Puoi citare parola per parola le voci dalla riga che contiene "Given: Click the chatbot" fino alla fine delle voci, estremi inclusi, tralasciando le immagini?

━━━━━ VOCI ARCHIVIATE ━━━━━

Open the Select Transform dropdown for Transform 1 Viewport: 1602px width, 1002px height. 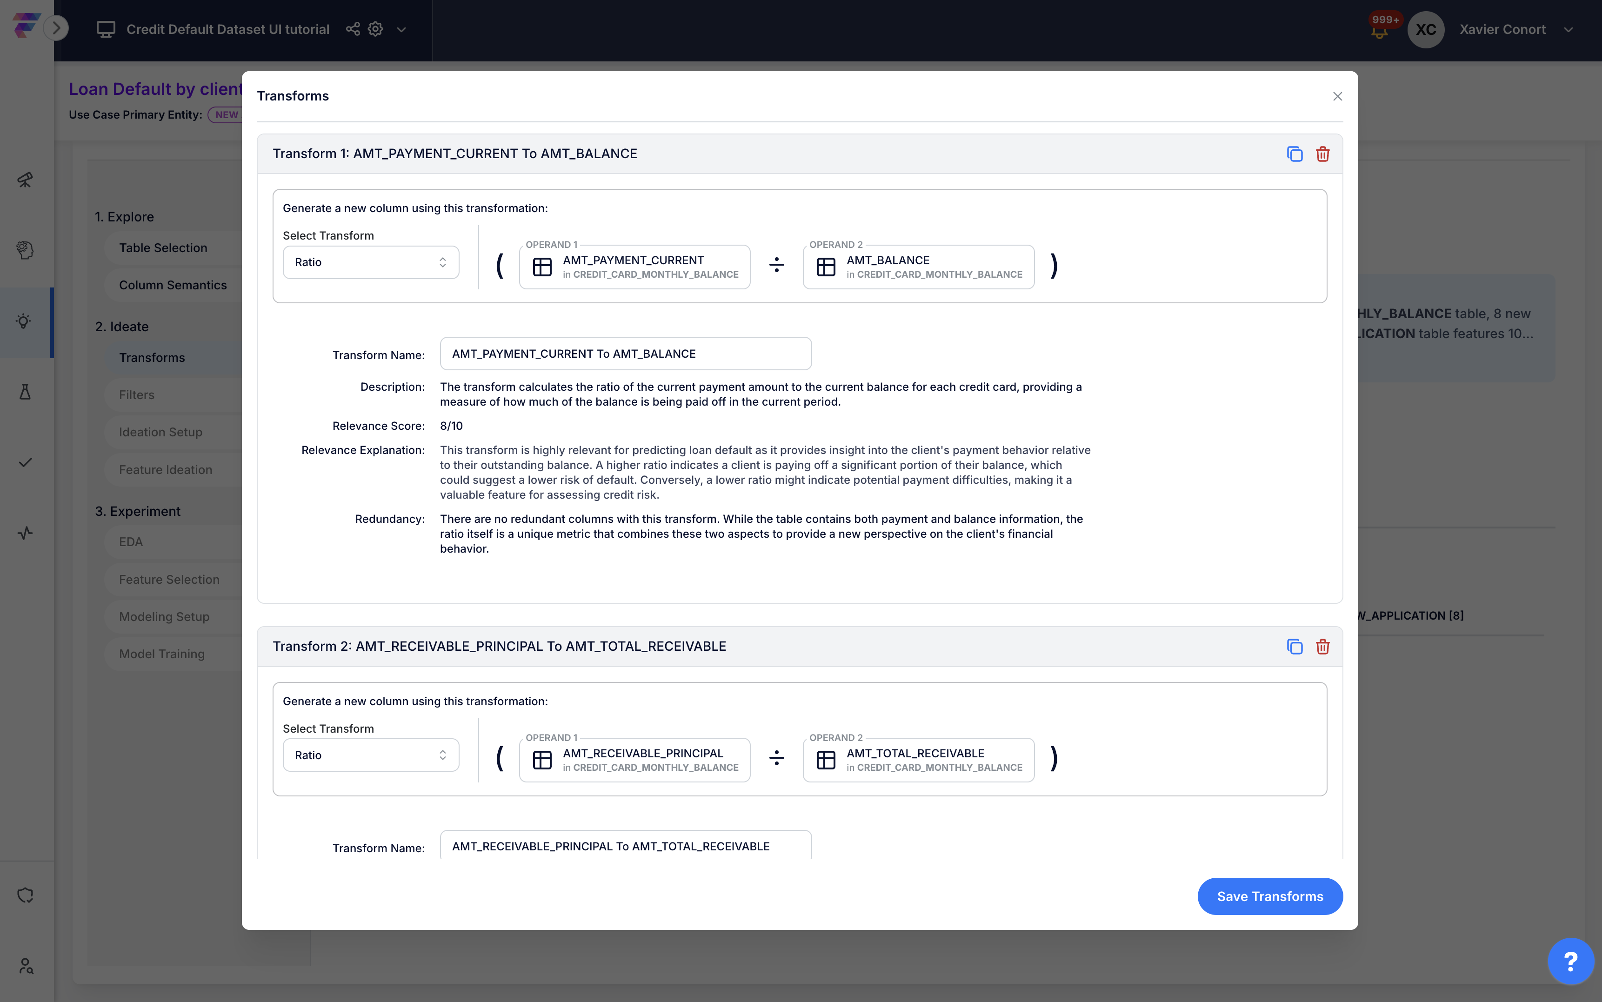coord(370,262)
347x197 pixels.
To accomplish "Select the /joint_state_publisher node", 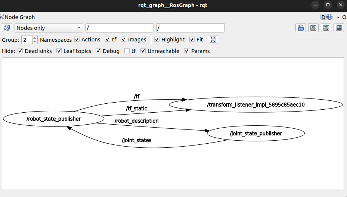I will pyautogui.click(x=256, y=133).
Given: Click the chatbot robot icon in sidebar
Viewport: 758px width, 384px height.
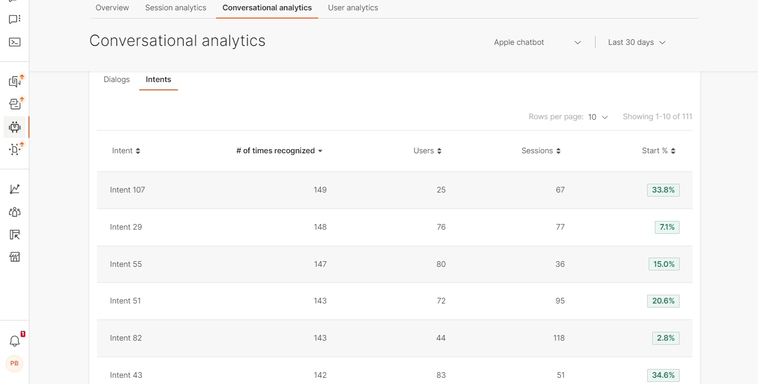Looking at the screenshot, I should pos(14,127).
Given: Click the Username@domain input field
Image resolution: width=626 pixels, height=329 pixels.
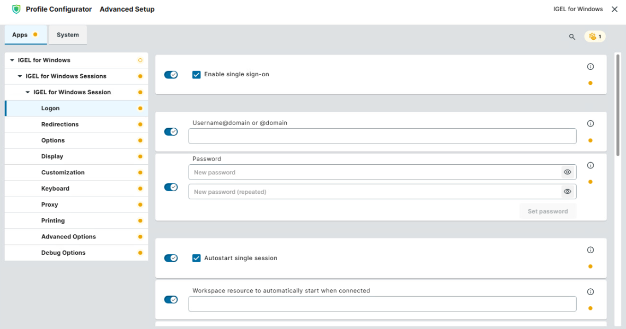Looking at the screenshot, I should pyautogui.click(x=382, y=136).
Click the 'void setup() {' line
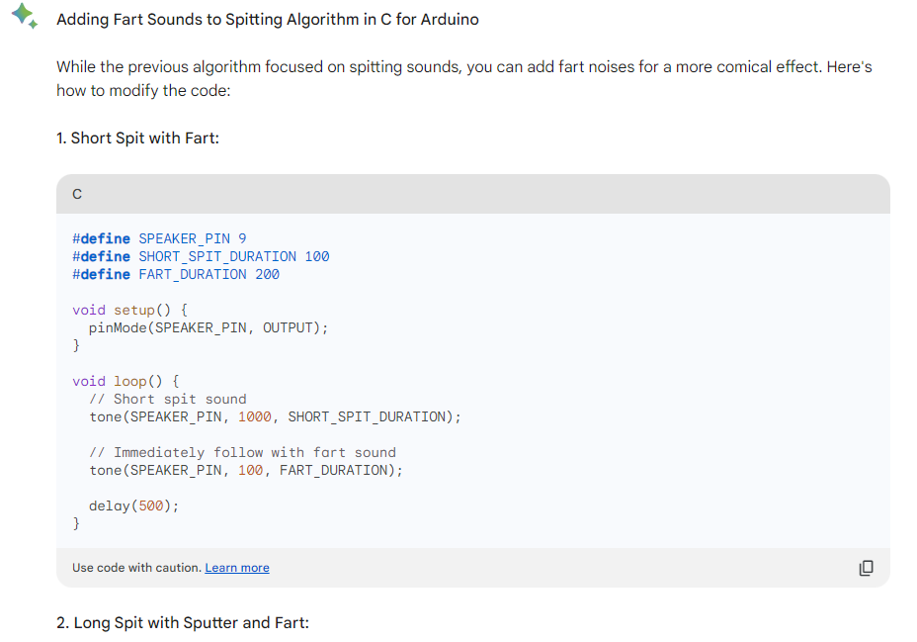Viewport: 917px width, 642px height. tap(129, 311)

━━━━━

(RISPOSTA)
Given: Click the chatbot robot icon in sidebar
Viewport: 758px width, 384px height.
Looking at the screenshot, I should pos(14,127).
Given: Click the Username@domain input field
Image resolution: width=626 pixels, height=329 pixels.
Looking at the screenshot, I should pyautogui.click(x=382, y=136).
Click the 'void setup() {' line
Viewport: 917px width, 642px height. tap(129, 311)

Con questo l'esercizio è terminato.